>> begin INFORMATION SHOWN

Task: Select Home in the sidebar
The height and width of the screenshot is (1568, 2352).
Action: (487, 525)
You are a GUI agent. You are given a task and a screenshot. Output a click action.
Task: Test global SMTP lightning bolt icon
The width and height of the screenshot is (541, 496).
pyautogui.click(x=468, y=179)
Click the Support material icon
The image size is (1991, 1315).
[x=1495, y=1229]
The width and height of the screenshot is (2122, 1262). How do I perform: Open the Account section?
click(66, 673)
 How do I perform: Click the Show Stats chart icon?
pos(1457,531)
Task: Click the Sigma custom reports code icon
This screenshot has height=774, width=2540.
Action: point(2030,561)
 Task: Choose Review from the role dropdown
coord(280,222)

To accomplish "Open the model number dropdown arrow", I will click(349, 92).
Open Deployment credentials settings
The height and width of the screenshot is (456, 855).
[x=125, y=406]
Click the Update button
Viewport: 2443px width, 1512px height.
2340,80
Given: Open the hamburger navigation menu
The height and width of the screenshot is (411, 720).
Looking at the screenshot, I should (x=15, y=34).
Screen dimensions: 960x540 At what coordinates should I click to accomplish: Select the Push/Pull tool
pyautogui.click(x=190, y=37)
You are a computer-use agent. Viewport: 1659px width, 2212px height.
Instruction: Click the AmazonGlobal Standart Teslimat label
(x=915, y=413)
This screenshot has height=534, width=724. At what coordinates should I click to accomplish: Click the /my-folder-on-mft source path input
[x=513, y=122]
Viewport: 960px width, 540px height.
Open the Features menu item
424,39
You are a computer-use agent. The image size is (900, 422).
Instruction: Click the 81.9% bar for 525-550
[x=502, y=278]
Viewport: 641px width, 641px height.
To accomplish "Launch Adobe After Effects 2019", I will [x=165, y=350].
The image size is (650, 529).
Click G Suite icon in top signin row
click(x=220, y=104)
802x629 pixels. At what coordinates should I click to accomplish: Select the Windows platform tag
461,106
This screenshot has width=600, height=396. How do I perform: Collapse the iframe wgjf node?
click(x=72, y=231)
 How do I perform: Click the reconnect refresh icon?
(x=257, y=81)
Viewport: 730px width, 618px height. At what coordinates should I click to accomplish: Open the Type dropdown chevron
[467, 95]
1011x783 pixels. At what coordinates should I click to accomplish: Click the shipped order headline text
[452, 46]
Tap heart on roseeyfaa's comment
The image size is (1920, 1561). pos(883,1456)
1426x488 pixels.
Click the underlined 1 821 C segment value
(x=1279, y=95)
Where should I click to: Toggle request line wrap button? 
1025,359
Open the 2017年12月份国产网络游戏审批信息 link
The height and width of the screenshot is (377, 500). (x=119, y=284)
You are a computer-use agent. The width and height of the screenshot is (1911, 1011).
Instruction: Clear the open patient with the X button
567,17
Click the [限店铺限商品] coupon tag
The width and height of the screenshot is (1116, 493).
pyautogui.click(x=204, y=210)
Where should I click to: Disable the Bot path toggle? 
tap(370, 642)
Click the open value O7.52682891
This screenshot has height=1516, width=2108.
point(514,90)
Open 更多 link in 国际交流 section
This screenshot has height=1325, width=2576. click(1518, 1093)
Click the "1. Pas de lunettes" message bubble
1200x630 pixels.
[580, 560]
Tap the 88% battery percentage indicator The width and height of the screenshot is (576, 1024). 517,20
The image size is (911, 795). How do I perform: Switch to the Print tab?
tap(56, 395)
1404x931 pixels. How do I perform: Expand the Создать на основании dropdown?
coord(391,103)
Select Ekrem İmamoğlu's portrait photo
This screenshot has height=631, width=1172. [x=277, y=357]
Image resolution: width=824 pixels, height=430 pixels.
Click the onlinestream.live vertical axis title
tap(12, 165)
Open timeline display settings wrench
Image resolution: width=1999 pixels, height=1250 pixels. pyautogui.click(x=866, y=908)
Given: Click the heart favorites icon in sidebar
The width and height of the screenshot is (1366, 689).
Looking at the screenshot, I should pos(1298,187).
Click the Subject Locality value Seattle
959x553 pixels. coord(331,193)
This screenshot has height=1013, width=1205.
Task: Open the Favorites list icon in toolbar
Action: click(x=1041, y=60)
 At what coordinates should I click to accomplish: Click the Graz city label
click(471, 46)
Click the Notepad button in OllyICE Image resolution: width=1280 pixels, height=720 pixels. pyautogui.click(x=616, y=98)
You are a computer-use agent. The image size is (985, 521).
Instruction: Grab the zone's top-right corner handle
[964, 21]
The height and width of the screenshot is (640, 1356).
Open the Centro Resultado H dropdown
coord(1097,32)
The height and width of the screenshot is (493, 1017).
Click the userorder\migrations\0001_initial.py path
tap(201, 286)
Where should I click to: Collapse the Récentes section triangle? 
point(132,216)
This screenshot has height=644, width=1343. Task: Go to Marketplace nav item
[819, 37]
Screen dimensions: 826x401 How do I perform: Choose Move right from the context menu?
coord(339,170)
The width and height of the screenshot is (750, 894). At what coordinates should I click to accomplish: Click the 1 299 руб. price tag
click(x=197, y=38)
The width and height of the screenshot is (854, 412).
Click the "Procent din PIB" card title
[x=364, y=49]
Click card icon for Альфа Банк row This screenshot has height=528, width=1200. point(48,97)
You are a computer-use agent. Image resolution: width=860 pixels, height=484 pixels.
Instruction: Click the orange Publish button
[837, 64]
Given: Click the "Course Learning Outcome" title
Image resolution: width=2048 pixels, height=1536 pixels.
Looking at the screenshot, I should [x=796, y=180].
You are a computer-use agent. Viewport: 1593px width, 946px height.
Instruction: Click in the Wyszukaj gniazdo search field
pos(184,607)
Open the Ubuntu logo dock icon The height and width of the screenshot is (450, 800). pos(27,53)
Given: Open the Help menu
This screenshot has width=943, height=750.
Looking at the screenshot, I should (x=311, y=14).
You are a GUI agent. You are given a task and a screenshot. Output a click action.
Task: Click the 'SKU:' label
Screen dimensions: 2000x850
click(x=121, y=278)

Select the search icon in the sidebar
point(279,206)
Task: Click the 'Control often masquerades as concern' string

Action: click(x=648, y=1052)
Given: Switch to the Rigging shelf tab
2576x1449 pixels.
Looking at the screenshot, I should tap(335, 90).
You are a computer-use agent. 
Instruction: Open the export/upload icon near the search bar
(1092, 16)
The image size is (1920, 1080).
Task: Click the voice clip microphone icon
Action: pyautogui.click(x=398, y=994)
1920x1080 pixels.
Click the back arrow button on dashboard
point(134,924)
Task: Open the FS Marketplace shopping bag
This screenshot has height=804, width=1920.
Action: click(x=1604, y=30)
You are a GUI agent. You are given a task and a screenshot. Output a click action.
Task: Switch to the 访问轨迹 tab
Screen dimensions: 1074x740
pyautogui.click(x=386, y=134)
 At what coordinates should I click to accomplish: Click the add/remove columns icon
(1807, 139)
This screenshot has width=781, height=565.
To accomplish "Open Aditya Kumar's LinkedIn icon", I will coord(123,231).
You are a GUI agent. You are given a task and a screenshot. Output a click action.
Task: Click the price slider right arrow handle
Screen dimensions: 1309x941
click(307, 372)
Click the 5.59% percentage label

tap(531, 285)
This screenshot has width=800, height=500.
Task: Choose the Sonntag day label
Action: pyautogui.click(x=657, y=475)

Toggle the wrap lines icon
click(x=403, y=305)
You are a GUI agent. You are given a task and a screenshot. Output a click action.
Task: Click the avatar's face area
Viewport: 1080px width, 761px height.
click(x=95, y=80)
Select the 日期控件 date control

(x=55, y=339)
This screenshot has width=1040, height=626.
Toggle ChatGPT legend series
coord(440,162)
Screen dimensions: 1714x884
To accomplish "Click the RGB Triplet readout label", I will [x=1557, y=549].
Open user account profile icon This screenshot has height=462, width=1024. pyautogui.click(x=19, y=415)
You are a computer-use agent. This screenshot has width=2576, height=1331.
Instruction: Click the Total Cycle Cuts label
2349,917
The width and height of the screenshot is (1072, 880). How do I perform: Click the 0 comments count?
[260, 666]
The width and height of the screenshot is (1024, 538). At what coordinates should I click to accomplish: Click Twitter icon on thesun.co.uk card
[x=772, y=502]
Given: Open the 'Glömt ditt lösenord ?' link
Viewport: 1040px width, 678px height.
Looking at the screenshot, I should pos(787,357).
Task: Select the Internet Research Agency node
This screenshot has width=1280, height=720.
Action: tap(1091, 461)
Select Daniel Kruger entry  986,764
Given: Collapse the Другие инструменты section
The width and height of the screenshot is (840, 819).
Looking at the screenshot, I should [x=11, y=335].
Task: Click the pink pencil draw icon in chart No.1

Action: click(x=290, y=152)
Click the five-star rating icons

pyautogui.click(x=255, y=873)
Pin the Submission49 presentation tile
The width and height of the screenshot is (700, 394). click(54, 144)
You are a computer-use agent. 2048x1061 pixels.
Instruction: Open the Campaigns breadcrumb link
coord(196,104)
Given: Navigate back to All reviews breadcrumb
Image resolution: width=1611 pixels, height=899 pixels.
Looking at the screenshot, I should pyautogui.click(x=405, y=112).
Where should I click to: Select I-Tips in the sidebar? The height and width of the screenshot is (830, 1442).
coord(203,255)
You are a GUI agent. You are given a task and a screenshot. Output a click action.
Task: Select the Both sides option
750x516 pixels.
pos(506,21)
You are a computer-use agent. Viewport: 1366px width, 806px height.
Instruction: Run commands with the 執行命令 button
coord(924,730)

>> end INFORMATION SHOWN

### [TASK INSTRUCTIONS]
Transcribe everything in the entries from the line containing "Where should I click to: Collapse" down to the line containing "Action: click(x=648, y=1052)", both included, without any changes.

### [SOLUTION TO THIS PROBLEM]
Where should I click to: Collapse the Récentes section triangle? 
point(132,216)
This screenshot has height=644, width=1343. Task: Go to Marketplace nav item
[819, 37]
Screen dimensions: 826x401 How do I perform: Choose Move right from the context menu?
coord(339,170)
The width and height of the screenshot is (750, 894). At what coordinates should I click to accomplish: Click the 1 299 руб. price tag
click(x=197, y=38)
The width and height of the screenshot is (854, 412).
Click the "Procent din PIB" card title
[x=364, y=49]
Click card icon for Альфа Банк row This screenshot has height=528, width=1200. point(48,97)
You are a computer-use agent. Image resolution: width=860 pixels, height=484 pixels.
Instruction: Click the orange Publish button
[837, 64]
Given: Click the "Course Learning Outcome" title
Image resolution: width=2048 pixels, height=1536 pixels.
Looking at the screenshot, I should [x=796, y=180].
You are a computer-use agent. Viewport: 1593px width, 946px height.
Instruction: Click in the Wyszukaj gniazdo search field
pos(184,607)
Open the Ubuntu logo dock icon The height and width of the screenshot is (450, 800). pos(27,53)
Given: Open the Help menu
This screenshot has width=943, height=750.
Looking at the screenshot, I should (x=311, y=14).
You are a GUI agent. You are given a task and a screenshot. Output a click action.
Task: Click the 'SKU:' label
Screen dimensions: 2000x850
click(x=121, y=278)

Select the search icon in the sidebar
point(279,206)
Task: Click the 'Control often masquerades as concern' string

Action: click(x=648, y=1052)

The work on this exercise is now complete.